━━━ Input for this task ━━━

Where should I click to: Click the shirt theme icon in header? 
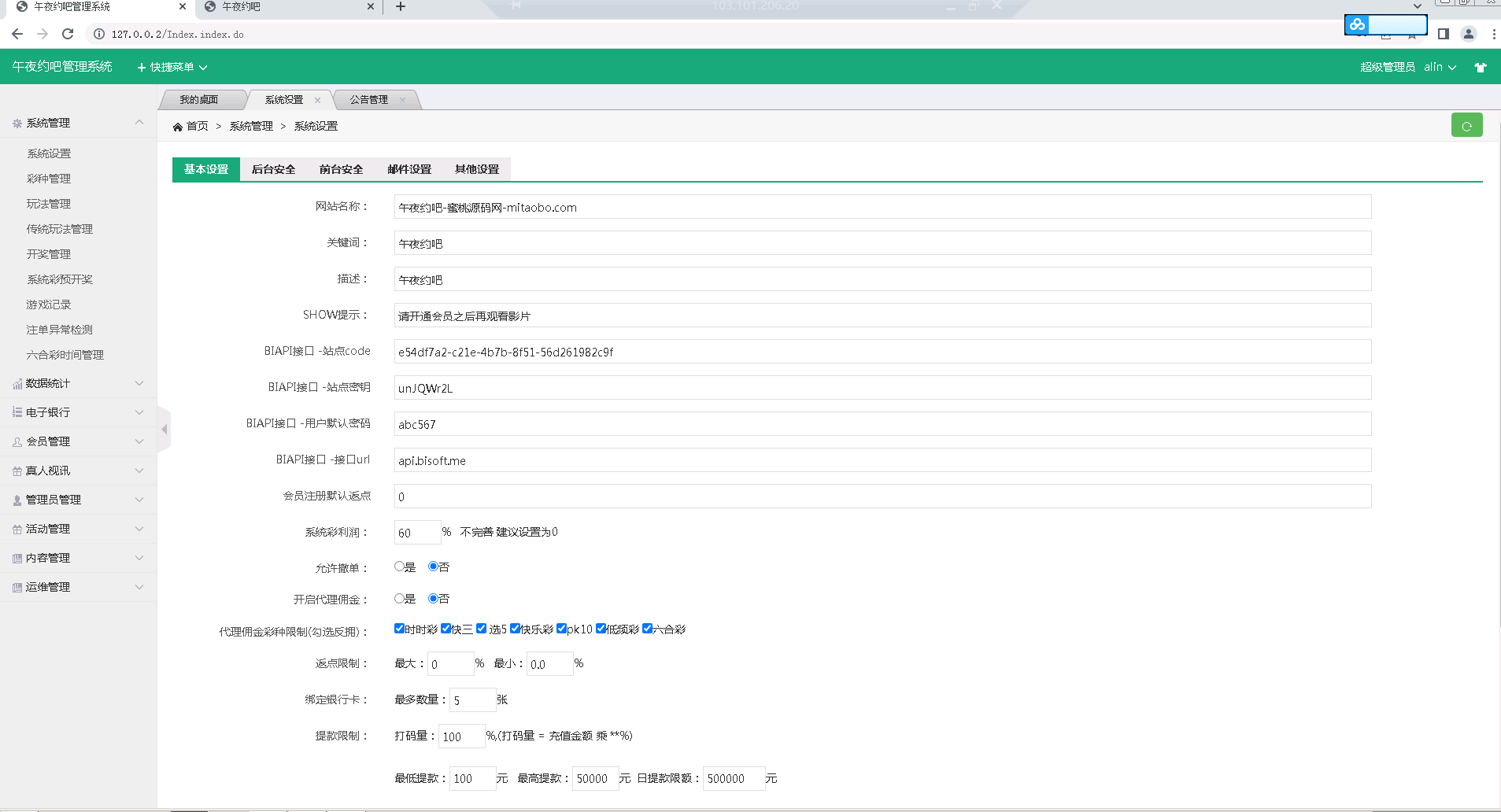pos(1481,68)
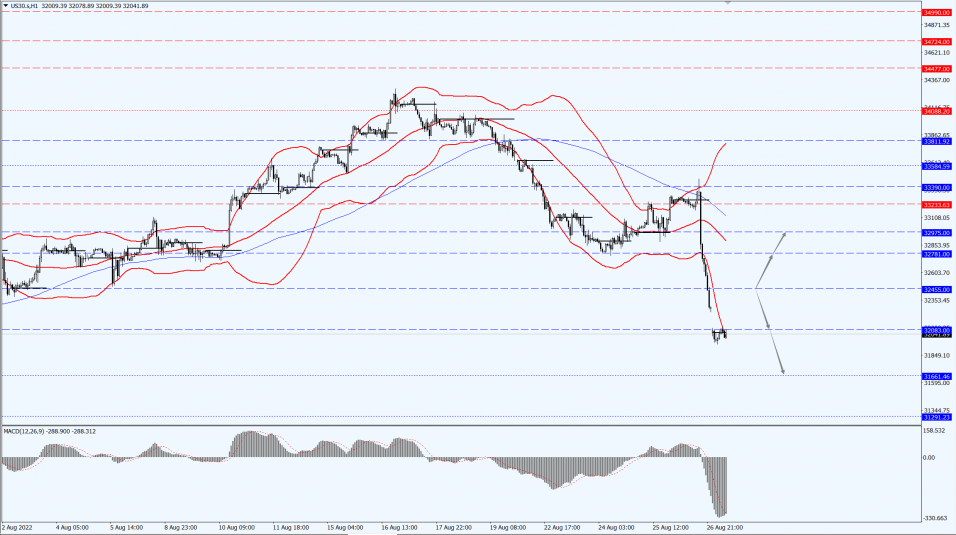Screen dimensions: 956x535
Task: Select the blue 32975.00 price label
Action: tap(936, 232)
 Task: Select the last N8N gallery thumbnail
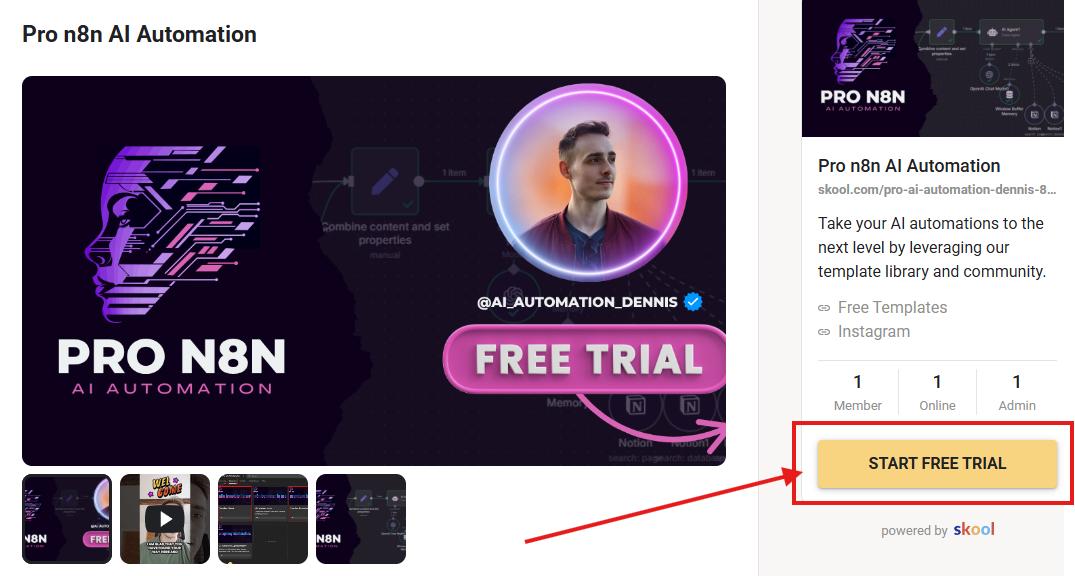[x=361, y=519]
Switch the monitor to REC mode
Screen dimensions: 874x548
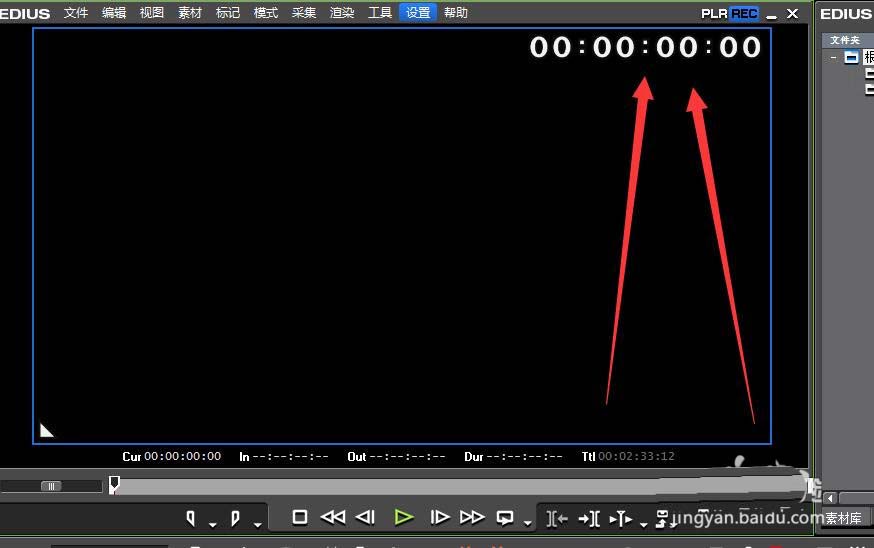tap(744, 13)
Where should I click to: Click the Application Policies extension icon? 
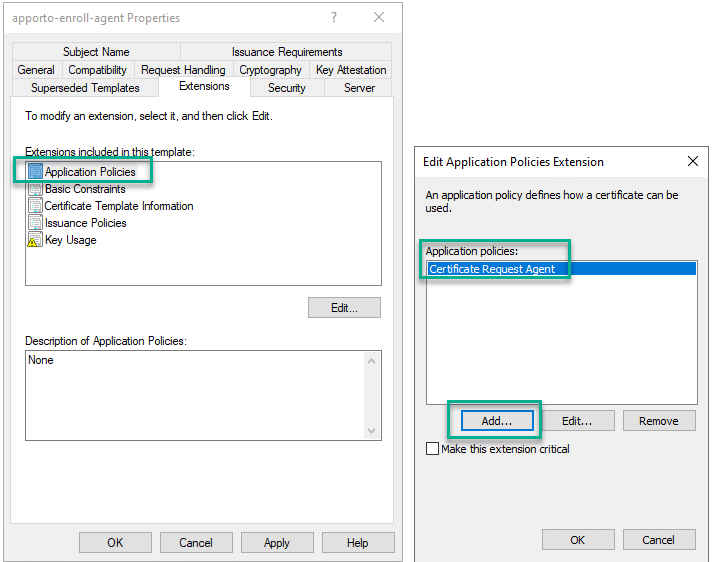coord(36,172)
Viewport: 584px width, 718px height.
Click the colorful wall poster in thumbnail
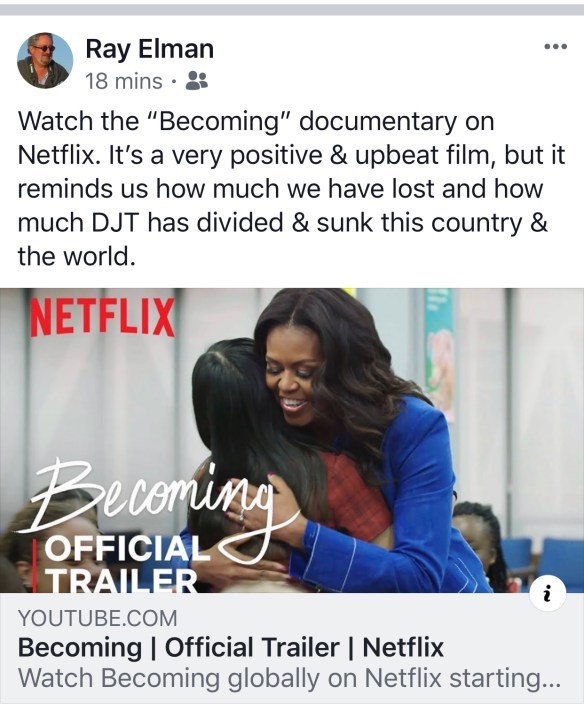point(440,355)
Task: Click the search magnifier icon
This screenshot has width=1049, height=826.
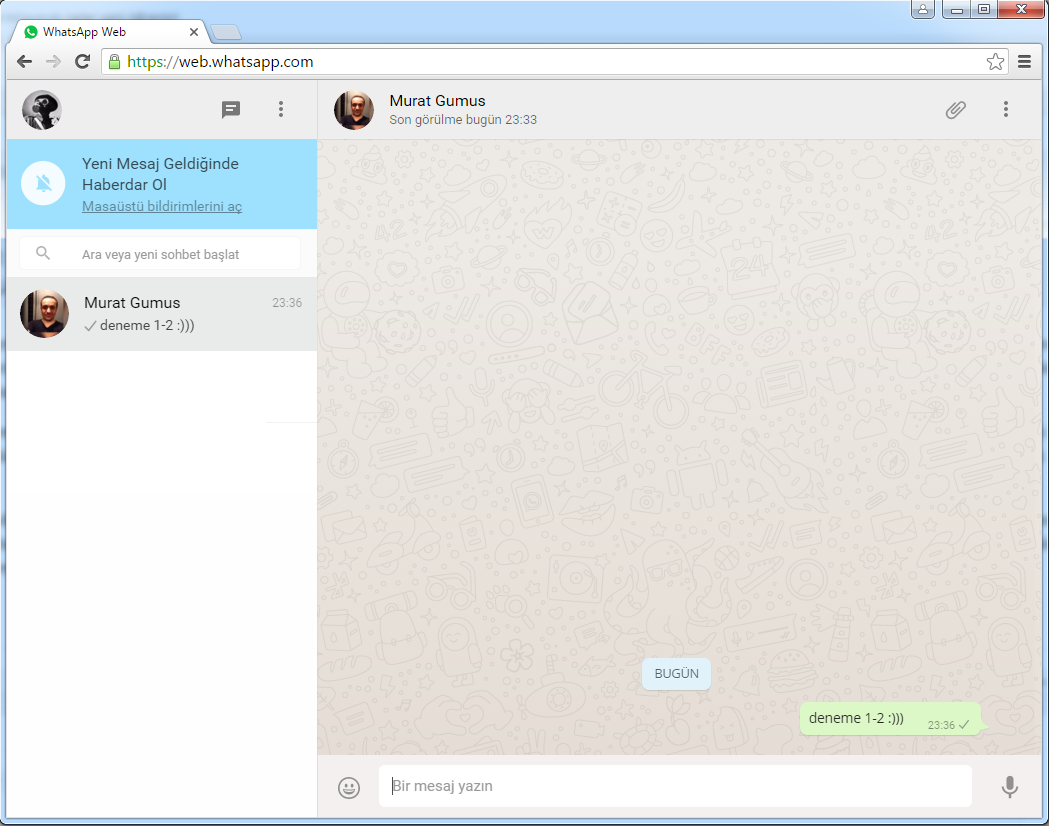Action: (x=43, y=254)
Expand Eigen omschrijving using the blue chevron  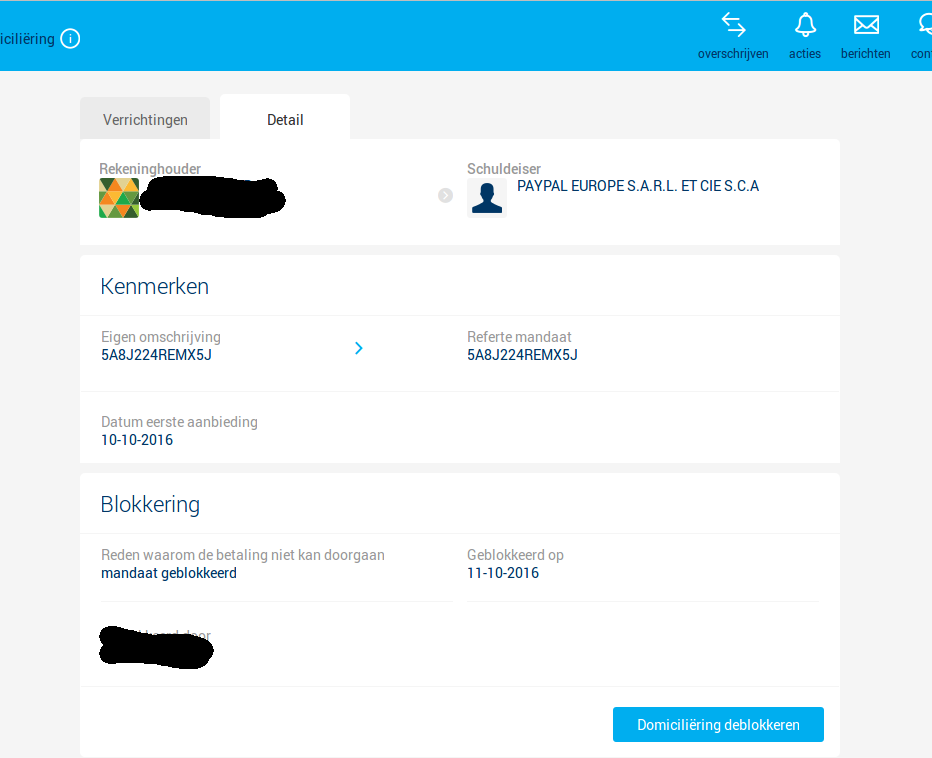coord(359,348)
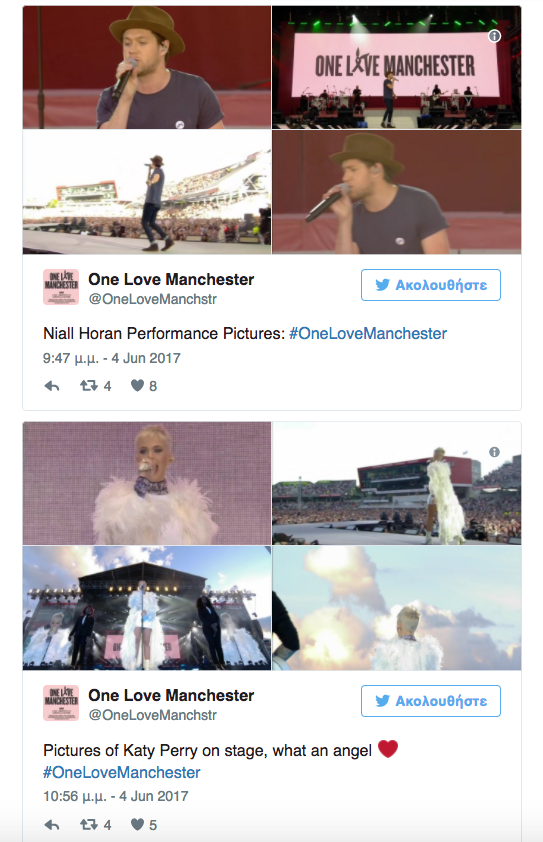Open @OneLoveManchstr handle in second tweet

(x=153, y=715)
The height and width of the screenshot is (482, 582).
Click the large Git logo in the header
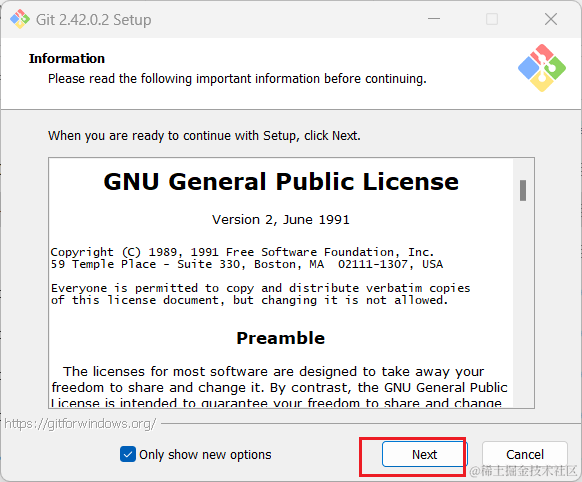(542, 68)
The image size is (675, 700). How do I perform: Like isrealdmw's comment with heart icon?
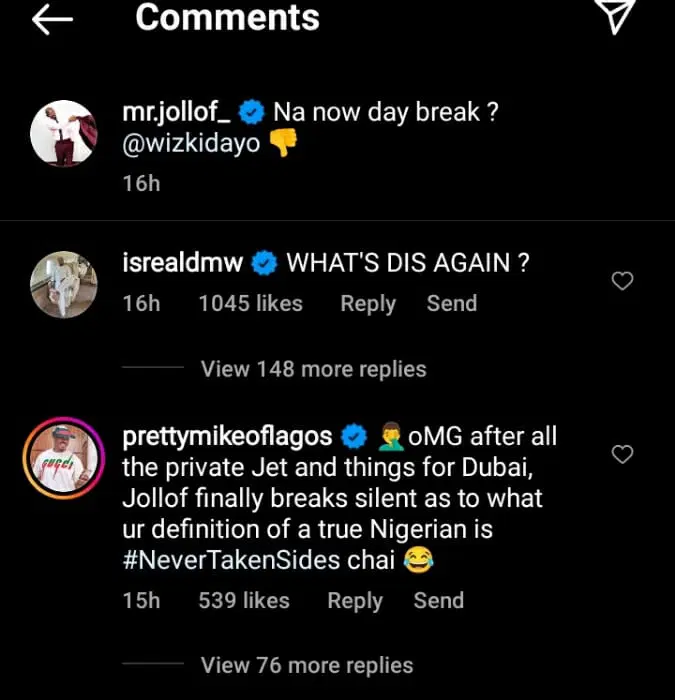[x=622, y=282]
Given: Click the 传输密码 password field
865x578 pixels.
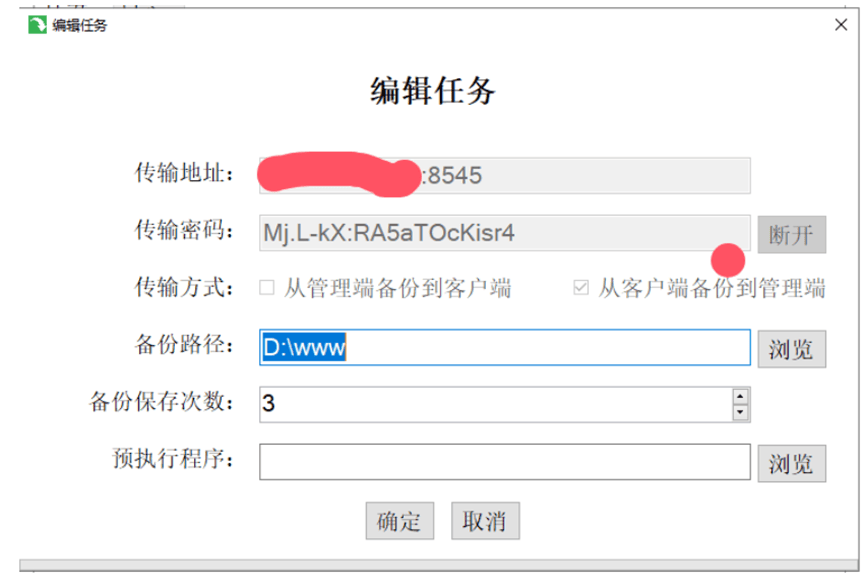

━━━

**Requirement:**
Set down exactly, and only, the lines from the one containing "Given: Click the 传输密码 password field" through the last line of the entries. Pictures do not belong in the copy.

**Task solution:**
Given: Click the 传输密码 password field
865x578 pixels.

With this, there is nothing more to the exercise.